Core

Agent Memory Fundamentals

The three memory types, with real examples

0%

complete

5 sections·~3 min read·1 expanded

Episodic memory — specific events, tied to a particular moment:

  • "On March 3rd, the user asked about the refund policy and seemed frustrated"
  • "In the last call, the sales rep promised a follow-up by Friday"

Semantic memory — general, timeless-ish facts about the world or the user:

  • "The user's company has ~50 employees"
  • "The user prefers email over phone calls"

Procedural memory — learned behavior about how to act, not what is true:

  • "Always confirm order details before processing a refund for this user"
  • "This user gets annoyed by overly long responses — keep answers short"

These three types should usually be stored and decayed differently:

  • Episodic memories often matter less as time passes (an event from 6 months ago is less relevant than one from yesterday) — good candidates for time-based decay.
  • Semantic memories tend to be more stable but need active contradiction-checking (a "user's company size" fact should be checked/updated periodically, not just accumulated forever).
  • Procedural memories are often the most valuable long-term, since they encode learned behavior that improves the agent's usefulness over time, and they change relatively rarely.

If you store all three types identically (same decay rule, same storage, same retrieval weighting), you'll end up either losing valuable long-term behavioral learnings too fast, or clogging retrieval with stale one-off events.

Working memory = what's currently in the LLM's context window for this specific turn.

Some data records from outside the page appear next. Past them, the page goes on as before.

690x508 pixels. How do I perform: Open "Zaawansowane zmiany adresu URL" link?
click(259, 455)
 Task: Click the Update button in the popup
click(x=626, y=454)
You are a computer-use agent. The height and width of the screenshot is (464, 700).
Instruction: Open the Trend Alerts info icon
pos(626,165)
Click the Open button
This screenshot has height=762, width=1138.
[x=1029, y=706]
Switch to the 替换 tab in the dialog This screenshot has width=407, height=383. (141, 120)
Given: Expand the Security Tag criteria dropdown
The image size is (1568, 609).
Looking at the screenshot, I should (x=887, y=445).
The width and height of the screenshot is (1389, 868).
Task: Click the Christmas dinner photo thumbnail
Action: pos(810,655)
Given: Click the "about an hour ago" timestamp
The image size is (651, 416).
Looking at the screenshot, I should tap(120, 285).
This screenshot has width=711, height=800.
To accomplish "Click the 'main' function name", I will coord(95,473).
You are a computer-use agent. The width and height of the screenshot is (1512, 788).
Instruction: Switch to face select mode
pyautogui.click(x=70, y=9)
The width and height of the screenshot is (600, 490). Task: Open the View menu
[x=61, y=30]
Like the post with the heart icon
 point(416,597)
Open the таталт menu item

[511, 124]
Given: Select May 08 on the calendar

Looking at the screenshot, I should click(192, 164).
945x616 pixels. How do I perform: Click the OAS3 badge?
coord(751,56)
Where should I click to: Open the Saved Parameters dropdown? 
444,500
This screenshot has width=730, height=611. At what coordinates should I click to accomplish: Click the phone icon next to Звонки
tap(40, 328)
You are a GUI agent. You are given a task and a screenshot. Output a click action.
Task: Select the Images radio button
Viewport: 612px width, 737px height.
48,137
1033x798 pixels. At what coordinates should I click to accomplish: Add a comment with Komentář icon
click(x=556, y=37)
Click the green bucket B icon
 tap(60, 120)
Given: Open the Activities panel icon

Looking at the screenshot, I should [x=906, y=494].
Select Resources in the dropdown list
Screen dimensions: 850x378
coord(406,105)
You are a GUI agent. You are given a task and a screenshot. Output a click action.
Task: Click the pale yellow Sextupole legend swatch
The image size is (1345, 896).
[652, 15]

Long-term memory = everything stored externally (vector DB, graph DB) that gets selectively retrieved and injected into working memory only when relevant.

Think of it like RAM (working memory — fast, but wiped when the session ends) vs. a hard drive (long-term memory — slower to access, but persists and only the relevant files get loaded into RAM when needed). This RAM/disk analogy is literally the design inspiration behind MemGPT/Letta (Module 9).

1. Capture   → raw conversation turn happens
2. Extract   → LLM pulls out discrete facts from the raw turn
3. Store     → facts get embedded/graphed and saved
4. Retrieve  → on a new query, relevant facts are fetched
5. Inject    → retrieved facts are added to the prompt (working memory)
6. Decay/Forget → over time, irrelevant or stale facts get down-weighted or deleted

Every module from here builds out one piece of this lifecycle in depth.

Take this sample conversation:

User: Hi, I'm looking into your Enterprise plan for my company.
Agent: Great! How many employees do you have?
User: We're about 50 people right now, growing fast though.
Agent: Got it. What's your main use case?
User: Mainly for internal support automation. Also, quick note — 
      please always email me, I never check Slack.
User: Actually wait, we just closed a round, we're closer to 80 
      employees now.

Manually write out every fact you can extract, and classify each as episodic / semantic / procedural.